Author | : Christopher Haas |
Publisher | : JHU Press |
Total Pages | : 520 |
Release | : 2006-11-15 |
ISBN-10 | : 0801885418 |
ISBN-13 | : 9780801885419 |
Rating | : 4/5 (18 Downloads) |
Haas explores the broad avenues and back alleys of Alexandria's neighborhoods, its suburbs and waterfront, and aspects of material culture that underlay Alexandrian social and intellectual life. Selected by Choice Magazine as an Outstanding Academic Title Second only to Rome in the ancient world, Alexandria was home to many of late antiquity's most brilliant writers, philosophers, and theologians—among them Philo, Origen, Arius, Athanasius, Hypatia, Cyril, and John Philoponus. Now, in Alexandria in Late Antiquity, Christopher Haas offers the first book to place these figures within the physical and social context of Alexandria's bustling urban milieu. Because of its clear demarcation of communal boundaries, Alexandria provides the modern historian with an ideal opportunity to probe the multicultural makeup of an ancient urban unit. Haas explores the broad avenues and back alleys of Alexandria's neighborhoods, its suburbs and waterfront, and aspects of material culture that underlay Alexandrian social and intellectual life. Organizing his discussion around the city's religious and ethnic blocs—Jews, pagans, and Christians—he details the fiercely competitive nature of Alexandrian social dynamics. In contrast to recent scholarship, which cites Alexandria as a model for peaceful coexistence within a culturally diverse community, Haas finds that the diverse groups' struggles for social dominance and cultural hegemony often resulted in violence and bloodshed—a volatile situation frequently exacerbated by imperial intervention on one side or the other. Eventually, Haas concludes, Alexandrian society achieved a certain stability and reintegration—a process that resulted in the transformation of Alexandrian civic identity during the crucial centuries between antiquity and the Middle Ages.
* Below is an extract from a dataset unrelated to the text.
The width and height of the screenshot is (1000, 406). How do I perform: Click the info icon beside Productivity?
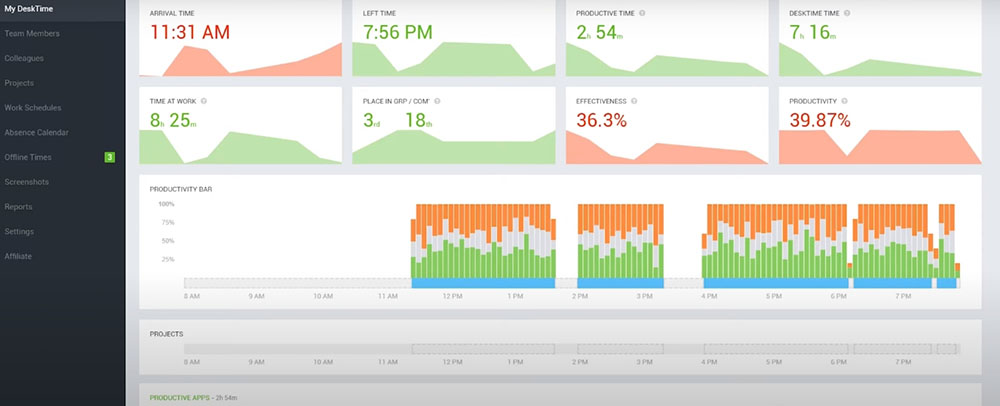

Author | : Philip Michael Forness |
Publisher | : Walter de Gruyter GmbH & Co KG |
Total Pages | : 634 |
Release | : 2021-07-19 |
ISBN-10 | : 9783110725650 |
ISBN-13 | : 3110725657 |
Rating | : 4/5 (50 Downloads) |
The late antique and early medieval Mediterranean was characterized by wide-ranging cultural and linguistic diversity. Yet, under the influence of Christianity, communities in the Mediterranean world were bound together by common concepts of good rulership, which were also shaped by Greco-Roman, Persian, Caucasian, and other traditions. This collection of essays examines ideas of good Christian rulership and the debates surrounding them in diverse cultures and linguistic communities. It grants special attention to communities on the periphery, such as the Caucasus and Nubia, and some essays examine non-Christian concepts of good rulership to offer a comparative perspective. As a whole, the studies in this volume reveal not only the entanglement and affinity of communities around the Mediterranean but also areas of conflict among Christians and between Christians and other cultural traditions. By gathering various specialized studies on the overarching question of good rulership, this volume highlights the possibilities of placing research on classical antiquity and early medieval Europe into conversation with the study of eastern Christianity.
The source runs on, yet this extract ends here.